In the first of a new regular column Wayne Farry looks at the latest challenge for Mr Smug and dwells in acronym heaven with Stevie G.
January is commonly a month for rest and reflection for most of us. A time to make resolutions we’ll never keep and to look forward to the rest of the year with optimism. Most of all, it’s a time to bed in and wait until January is over.
That’s all well and good for us, but football never sleeps. While the general population takes its socks out of the microwave and faces the impending return to work like the cold, January-chilled hand of death, the cogs and gears of the football continue to turn relentlessly.
This first sleepy week of the year was no different. Undoubtedly the major news was the announcement that Steven Gerrard is to leave Liverpool at the end of the season. That’s right – Stevie G is leaving LFC to join the MLS with LA looking the most likely destination but also possibly NYCFC. It’s acronym heaven!

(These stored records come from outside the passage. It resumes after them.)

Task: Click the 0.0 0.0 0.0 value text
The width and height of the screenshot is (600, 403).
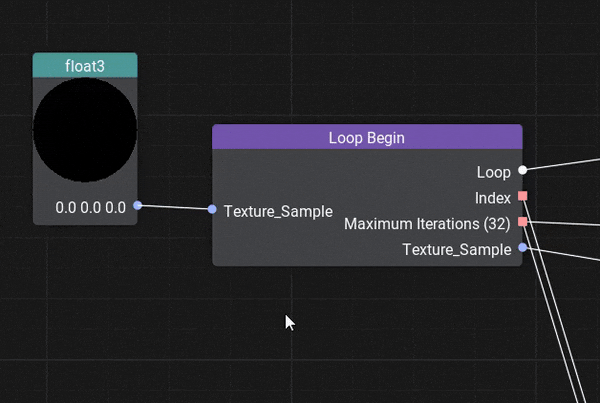Action: 90,208
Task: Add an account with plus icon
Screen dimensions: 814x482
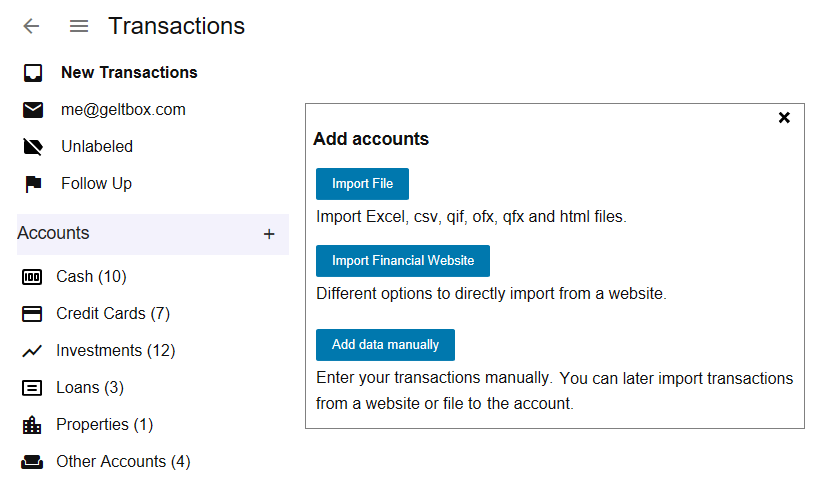Action: (269, 234)

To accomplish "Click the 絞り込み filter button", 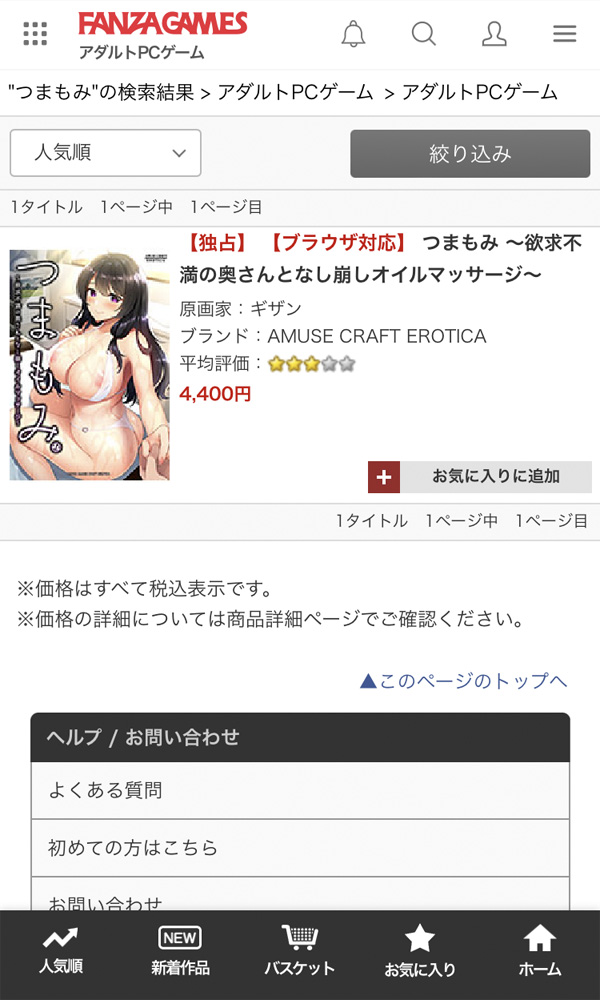I will click(470, 154).
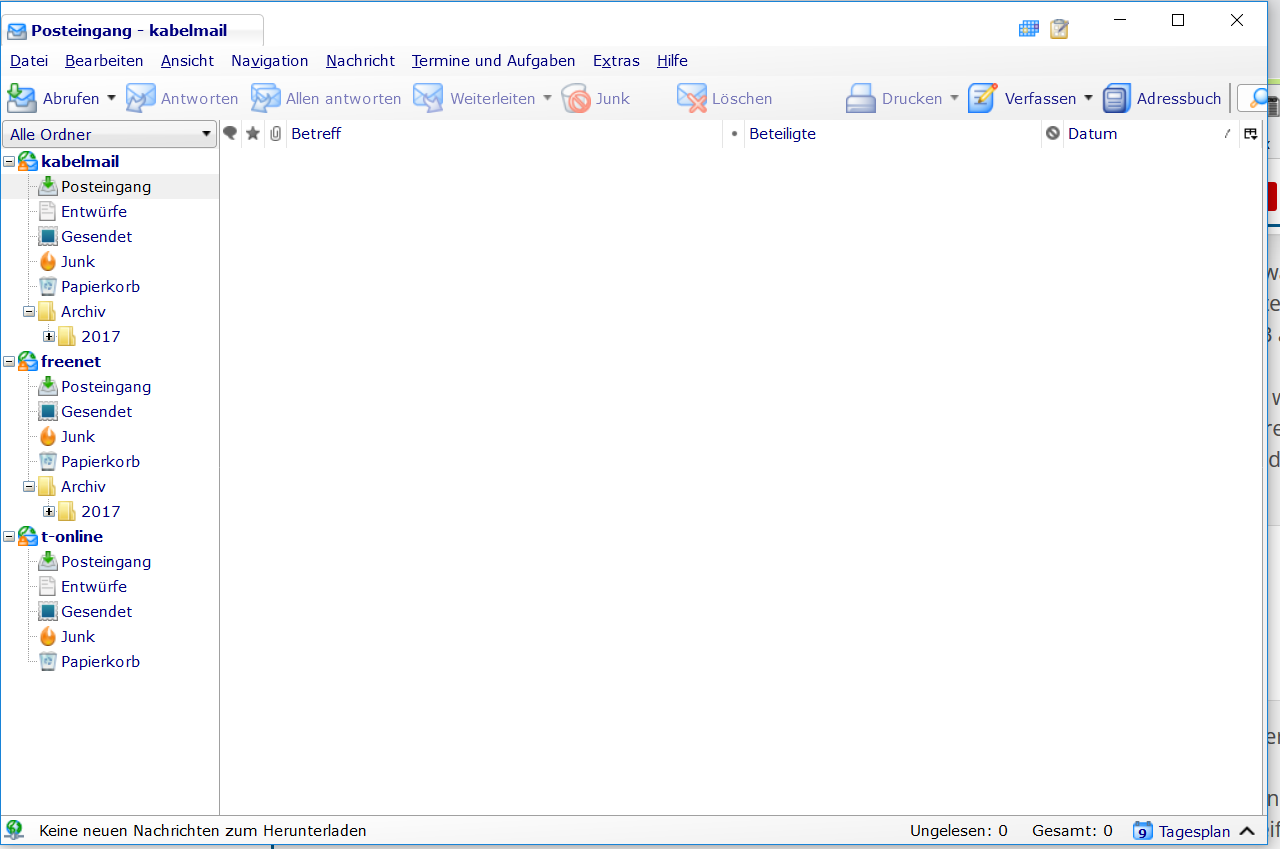1280x849 pixels.
Task: Click the column picker icon in header
Action: tap(1250, 134)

The news caused an exceptionally boring shockwave throughout the football community and prompted tributes and nostalgia pieces left, right and centre.

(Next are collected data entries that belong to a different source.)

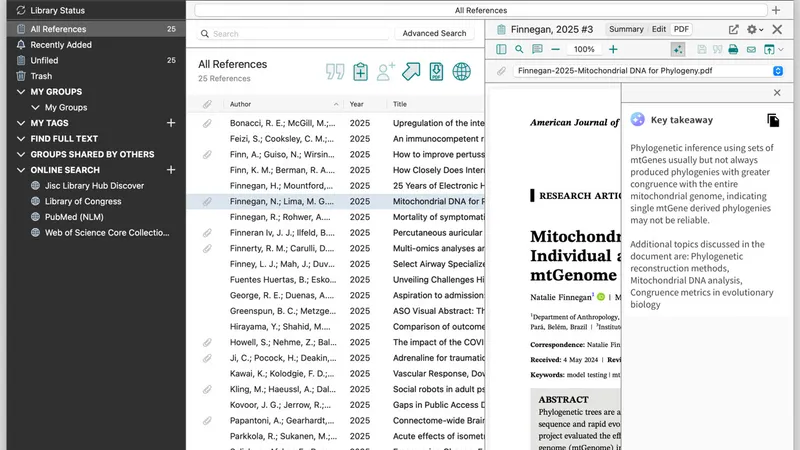Toggle the AI Key Takeaway sparkle button
Image resolution: width=800 pixels, height=450 pixels.
(x=678, y=49)
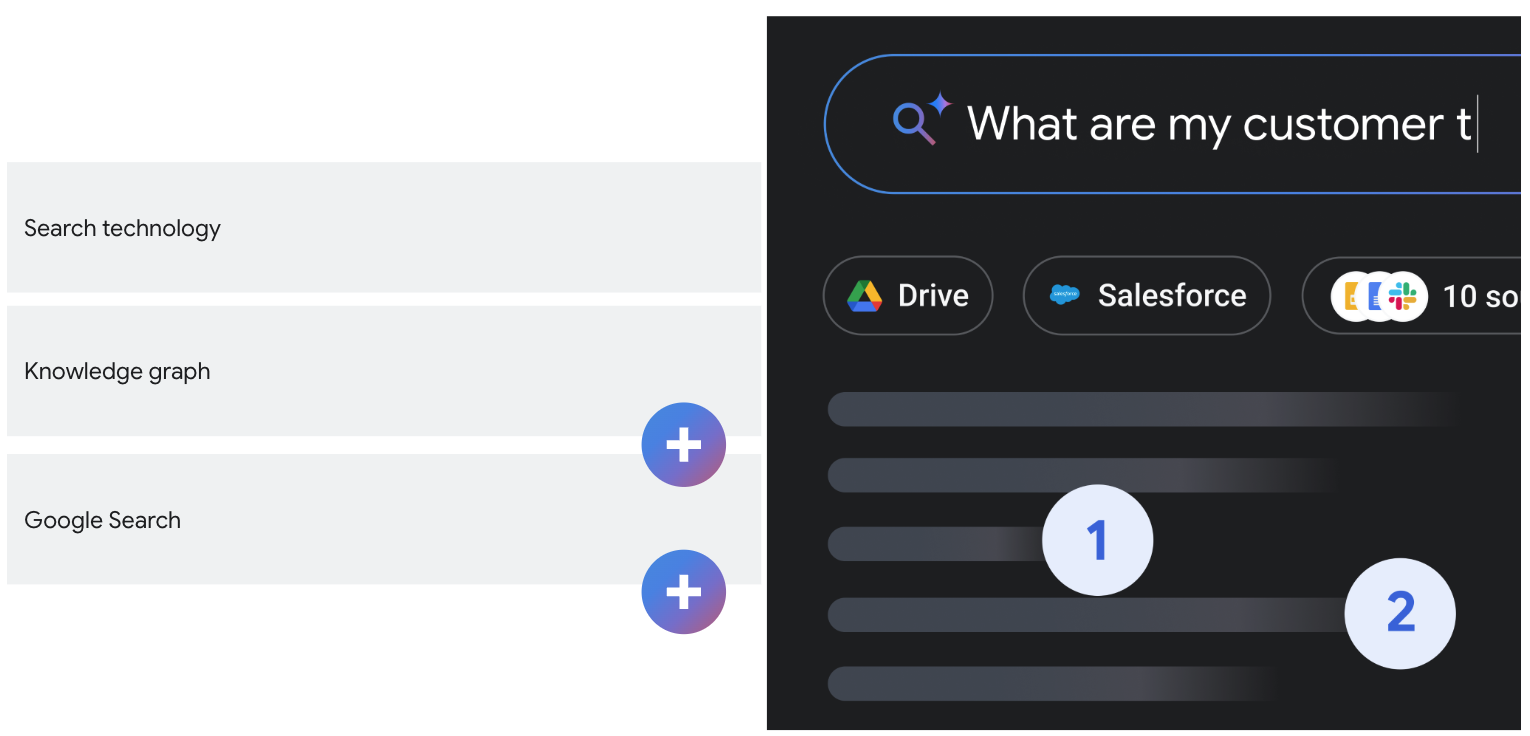This screenshot has width=1530, height=736.
Task: Click the numbered callout badge 2
Action: point(1400,614)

Gerrard has been a good servant to Liverpool, but one can’t help but get the feeling that this move is coming about eight years too late. At this stage in his career, if Gerrard truly was the “Liverpool through and through” chap that he’s so often heralded as, surely the opportunity to spend the remaining years of his career at the club he loves and to become one of the few “one club men” would be too hard to pass up?
Of course he wants to play football but there’s little doubt he’d find no shortage of suitors were he to decide to stay this side of the Atlantic. He’s a diminished and weakened force undeniably, but he’s Steven Gerrard and any number of clubs would love to take him. In this light it’s hard to look past the hypothesis that last season simply broke Gerrard. Here we had a man playing for his boyhood club who had the chance, finally, to do what he’d always dreamed of and lead them back to glory. Then he slipped, and Demba Ba scored and it was all over in an instant. Two decades worth of dreams and aspirations vanquished in one hilarious fell swoop.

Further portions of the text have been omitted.